TotalEnergies a confirmé que le projet Mozambique LNG, d’un montant de 15,4 milliards de dollars, se poursuivra après que les partenaires du consortium ont décidé d’injecter des capitaux propres supplémentaires pour remplacer les engagements retirés de UK Export Finance (UKEF) et de l’agence néerlandaise Atradius.
Cette révision, couvrant environ 10 % du financement externe, garantit que près de 90 % des prêteurs maintiennent leur soutien au projet.

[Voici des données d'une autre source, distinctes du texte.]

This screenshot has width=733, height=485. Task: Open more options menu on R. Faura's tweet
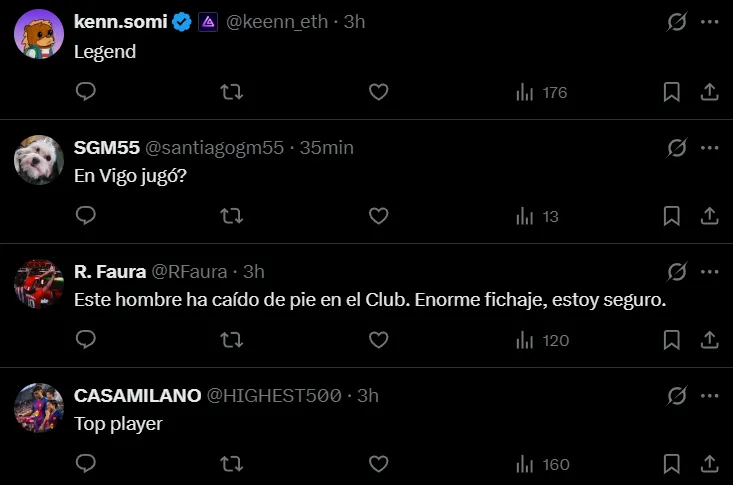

Cette résilience souligne l’importance stratégique du gaz naturel liquéfié (GNL) sur les marchés mondiaux de l’énergie, dont la demande devrait croître de plus de 30 % d’ici 2030.

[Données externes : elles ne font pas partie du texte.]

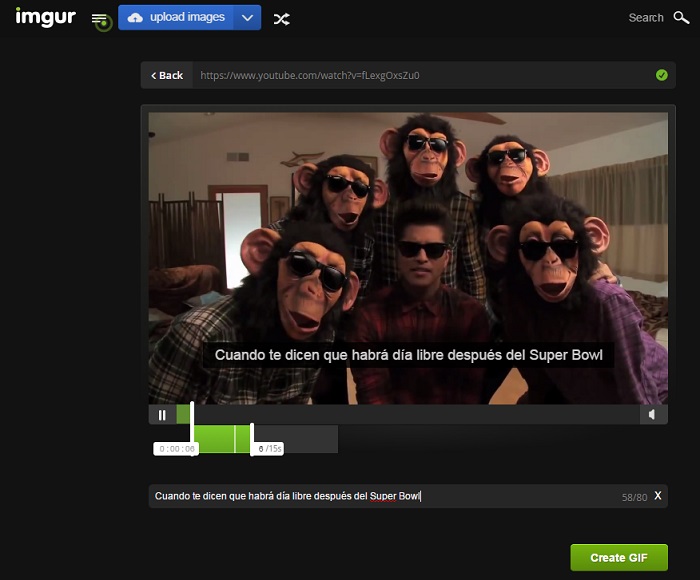Pause the video preview
The height and width of the screenshot is (580, 700).
(162, 415)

Dans son communiqué, TotalEnergies a déclaré:«Les partenaires de Mozambique LNG ont unanimement convenu de fournir des capitaux propres supplémentaires pour remplacer les contributions de l’UKEF et d’Atradius…TotalEnergies et ses partenaires tiennent à remercier les prêteurs représentant environ 90 % du financement externe qui ont confirmé leur engagement, reconnaissant la contribution positive du projet au développement du Mozambique. »
La société a également réagi aux rapports récemment publiés par le ministère des Finances des Pays-Bas sur la situation des droits humains et de la sécurité à Cabo Delgado, critiquant une méthodologie reposant sur des sources tierces plutôt que sur des enquêtes de terrain.
TotalEnergies a réitéré ses clarifications concernant les allégations d’abus par les forces de défense mozambicaines et a invité les parties prenantes à consulter sa page dédiée à la transparence.
Les analystes estiment que, malgré le retrait des agences de crédit à l’exportation européennes qui reflète des risques politiques et réputationnels accrus, la décision du consortium de poursuivre le projet traduit une confiance dans les perspectives à long terme du GNL.
Les marchés mondiaux cherchent à diversifier leurs approvisionnements hors du gaz russe, et les réserves du Mozambique sont perçues comme essentielles pour la sécurité énergétique de l’Europe et de l’Asie.
Les commentaires équilibrés soulignent que ce changement de financement accroît l’exposition des partenaires, mais démontre également leur capacité d’adaptation à mobiliser des capitaux alternatifs.
Pour le Mozambique, le projet promet des milliards de revenus, des infrastructures modernisées et des opportunités d’emploi, bien que la transparence et les bénéfices équitables pour les communautés locales restent déterminants pour la stabilité à long terme.
La perspective demeure prudemment optimiste : avec un financement sécurisé et la reprise des travaux, Mozambique LNG est en passe de devenir l’un des plus grands projets énergétiques d’Afrique.
Les analystes considèrent l’injection de capitaux propres comme une solution pragmatique qui assure la continuité, tandis que les marchés mondiaux évaluent les risques géopolitiques face à une demande croissante d’énergies plus propres et diversifiées.